Agenda littéraire

Michel Vézina (EV)

L’austérité

Il y a souvent des mots qui deviennent synonymes d’une certaine période de temps. Si on se fie aux médias, 2014 et 2015 passeront à l’histoire comme des années d’austérité. Si le mot a surtout été employé au Québec, il y a eu tout récemment des manifestations en France contre l’austérité et je ne sais pas quel mot les Grecs utilisent dans leur langue pour caractériser les difficultés économiques avec lesquelles ils sont aux prises depuis quelques années, mais ça doit lui ressembler.

Que veut dire au juste le mot austérité? Premièrement, retenons que ce mot vient du latin austeritas qui veut dire saveur âpre, sévérité, gravité, sérieux. Austérité est le caractère de ce qui est austère, c’est-à-dire sévère, dépouillé, rigoureux dans les mœurs et dans les actes. Quand, au niveau d’une entreprise ou d’un gouvernement, on parle d’une politique d’austérité, on parle d’une politique qui vise à assainir la gestion, diminuer l’endettement du pays, réduire les coûts et les dépenses publiques, faire baisser les prix par la diminution de la consommation,  restreindre le crédit, modérer la croissance des salaires et augmenter la pression fiscale.

Au nom de quoi et de qui un gouvernement ou une entreprise se lance-t-il dans de telles politiques? Il y a dans notre monde une crainte viscérale de la dette, sous quelque forme qu’elle soit ; lorsqu’on écoute les politiciens, dette et déficit ne font qu’un. À les entendre, il faut aussi bien éliminer l’hypothèque que les déficits accumulés, dans le cadre d'une philosophie où on laisse entendre que moins un gouvernement intervient, plus les individus auront une meilleure capacité de se prendre en main.

Les Québécois, les Français et les Grecs ont généralement le caractère assez bouillant.
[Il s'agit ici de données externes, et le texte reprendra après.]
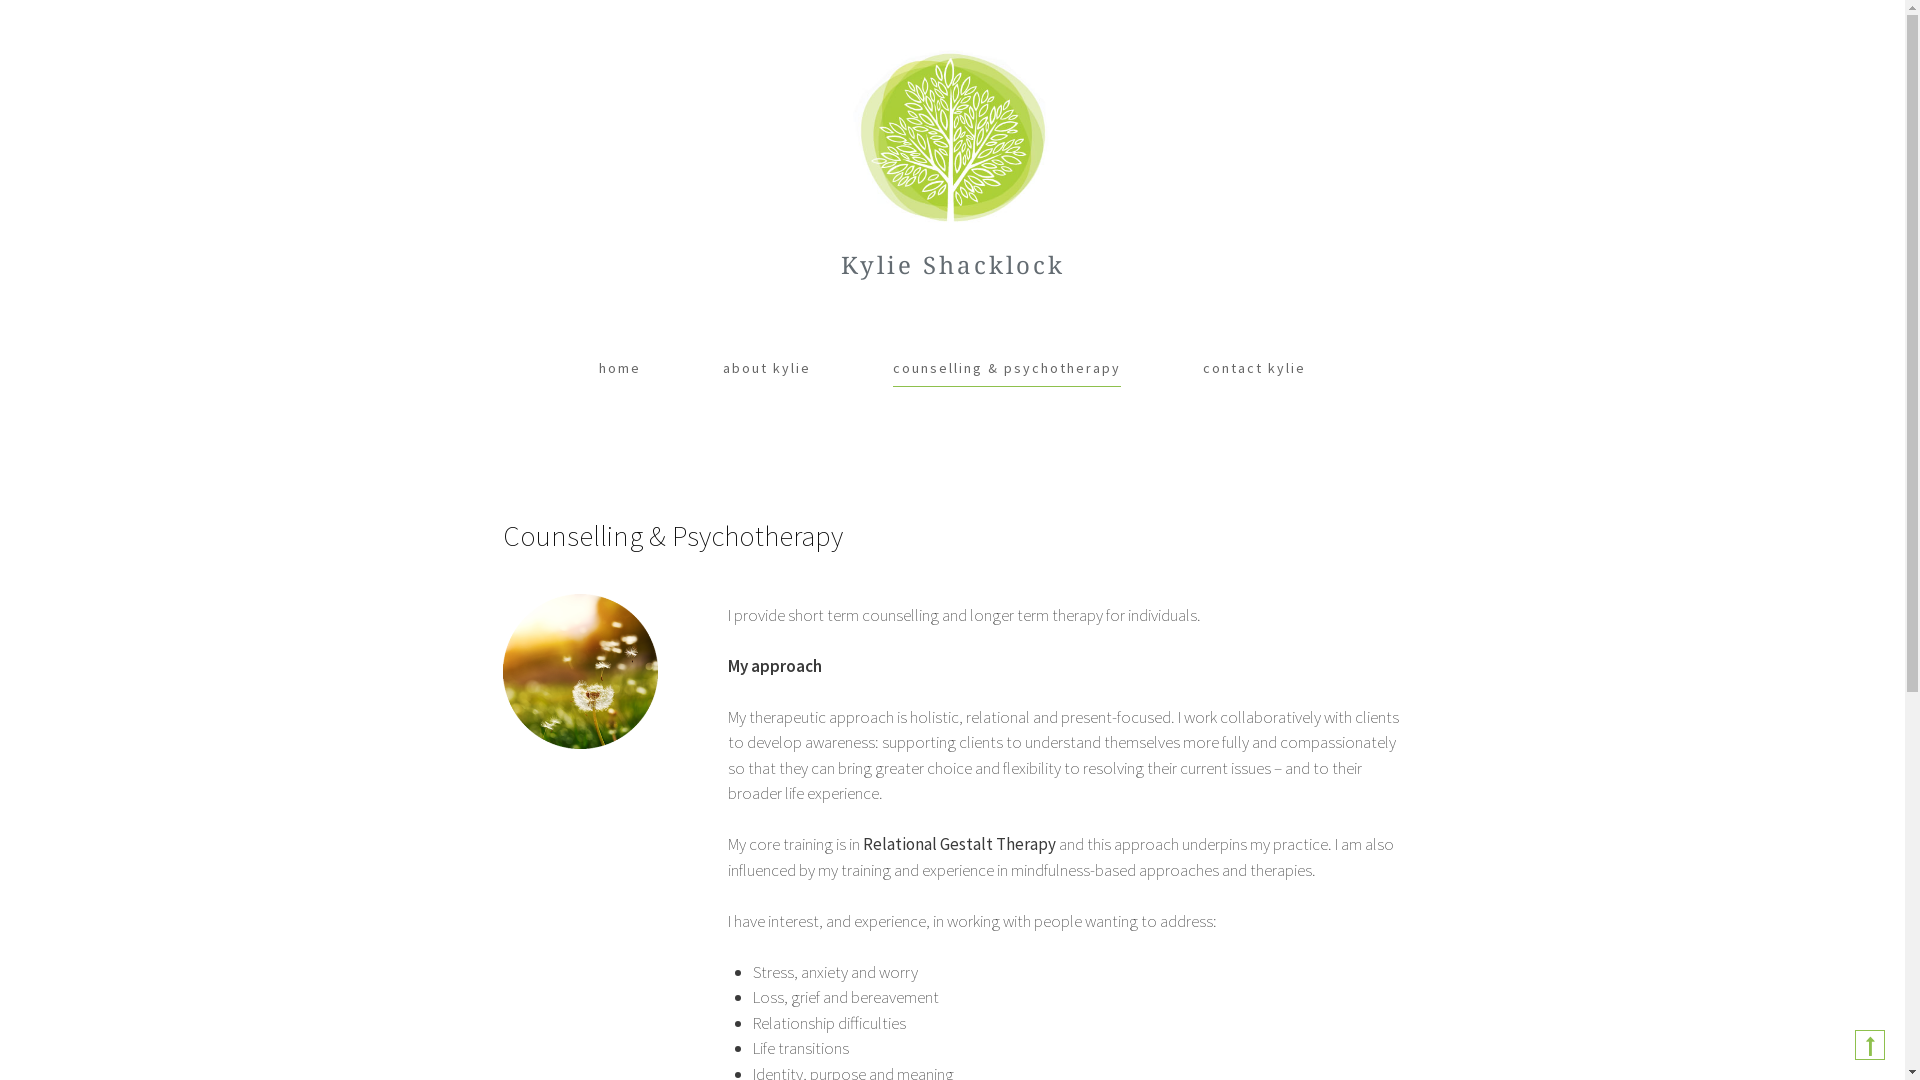 The width and height of the screenshot is (1920, 1080). Describe the element at coordinates (598, 368) in the screenshot. I see `'home'` at that location.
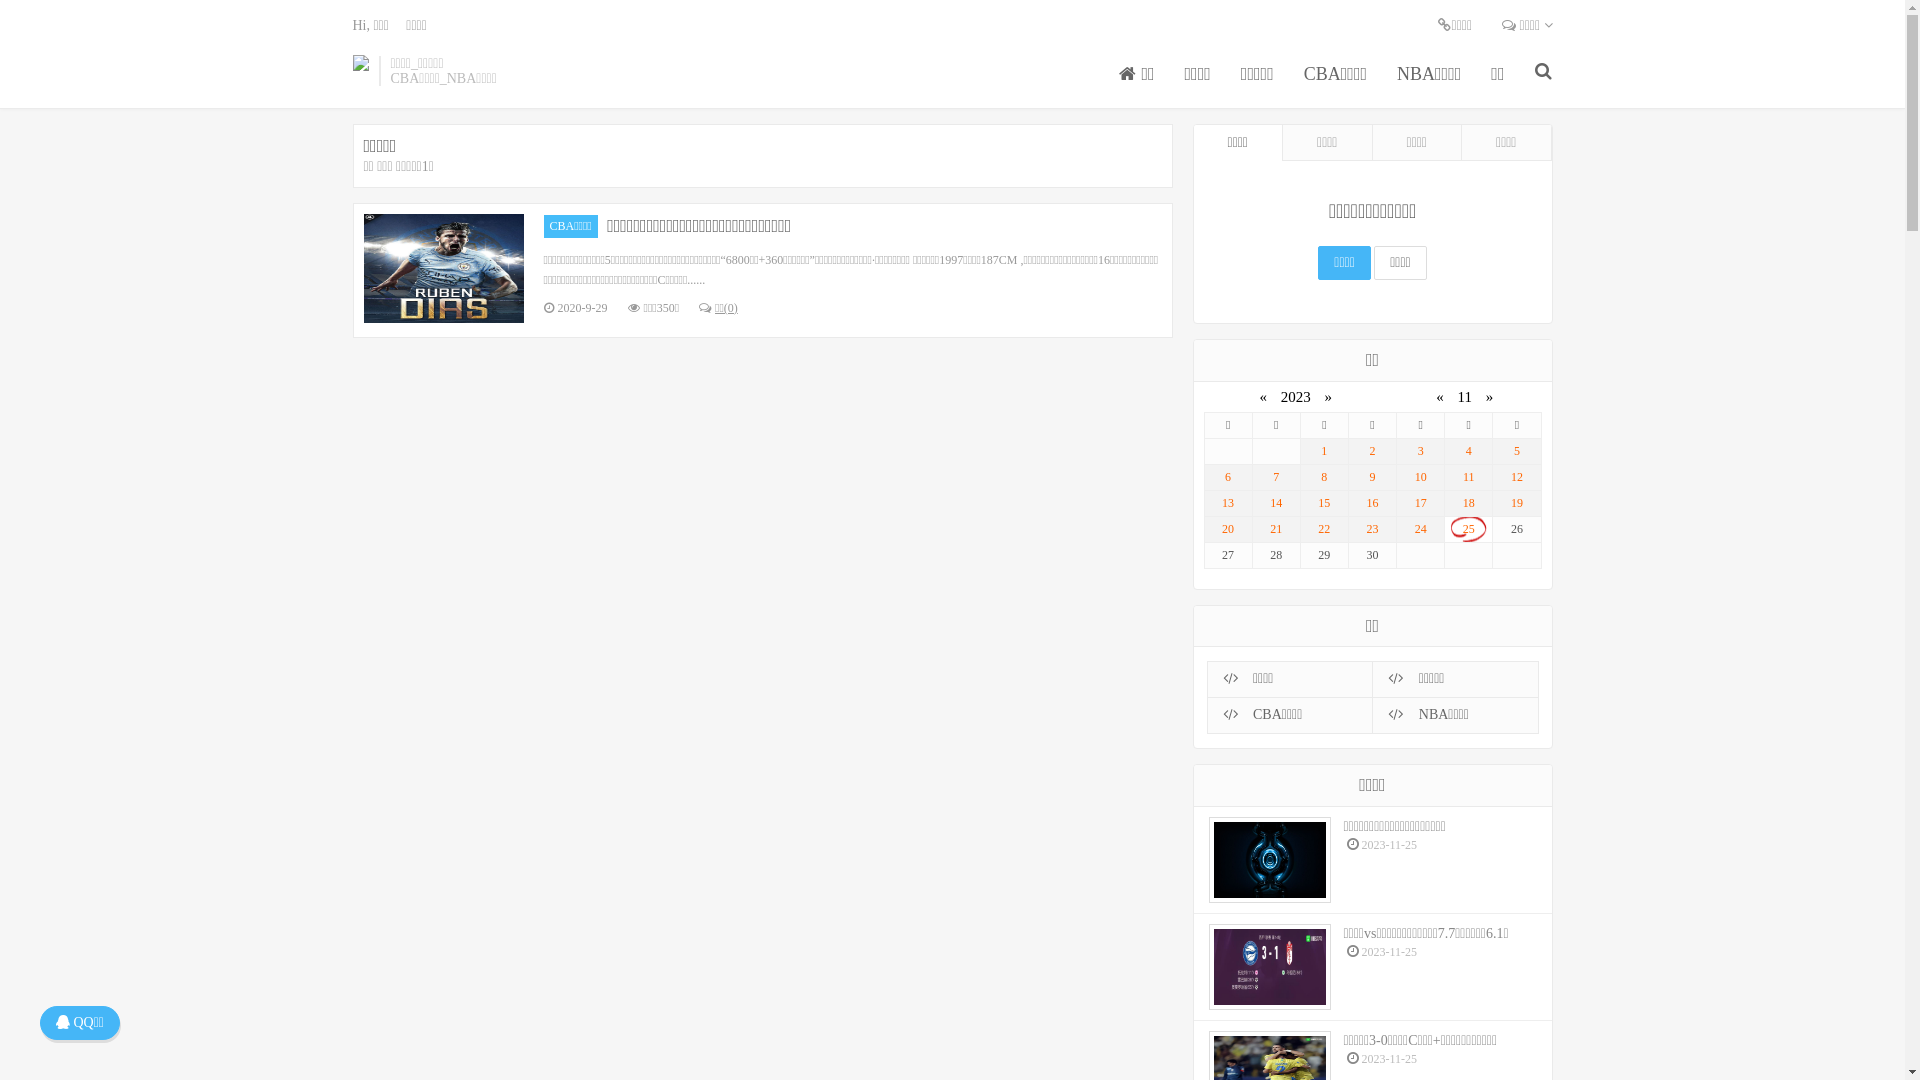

Si les Québécois ont une réaction influencée par la culture nord-américaine, les Européens sont davantage prompts à faire la grève et à revendiquer lorsqu’ils sentent la vis un peu trop serrée.  Dans nos contextes de forte influence britannique, les mouvements sont beaucoup plus résorbés.

En général, les arts, la culture, l’éducation, la santé et les services sociaux sont les secteurs qui goûtent davantage à la médecine de l’austérité. Il y a eu une époque où on parlait de reingénierie sociale. Aujourd’hui, on nous parle d’innovation, de nouvelles technologies, de faire plus avec moins. Au bout du compte, ce sont les populations les plus vulnérables qui sont les plus affectées par des décisions et leur mise en pratique et cela, même si on nous dit qu'on veut davantage les prioriser et mettre les ressources ainsi dégagées à leur service.

Les communautés francophones ont depuis longtemps goûté à l’austérité. Quand on regarde les montants consacrés au développement des communautés de langues officielles, il y a belle lurette que l’inflation a grugé une bonne partie des ressources allouées qui ont très peu varié depuis plus d’une décennie. Au point que lorsqu’il faut faire des recommandations sur les montants alloués en programmation ou en projets, il faut à toute fin pratique déshabiller Pierre pour habiller Paul.

Les communautés francophones ont contribué largement à aider à l’assainissement des finances publiques. Les moyens ne sont tout simplement pas là et les bailleurs de fonds demandent de rencontrer des objectifs et d’atteindre des résultats sans ressources adéquates pour y arriver. Il s’agit d’une autre forme d’austérité.

Que faire? Faute de manifester, il faudra bien se parler un jour mais comment établir un dialogue? La communauté francophone et ses dirigeants devront s’attaquer à cette problématique très bientôt si l’on veut que les francophones continuent de s’épanouir dans ce pays!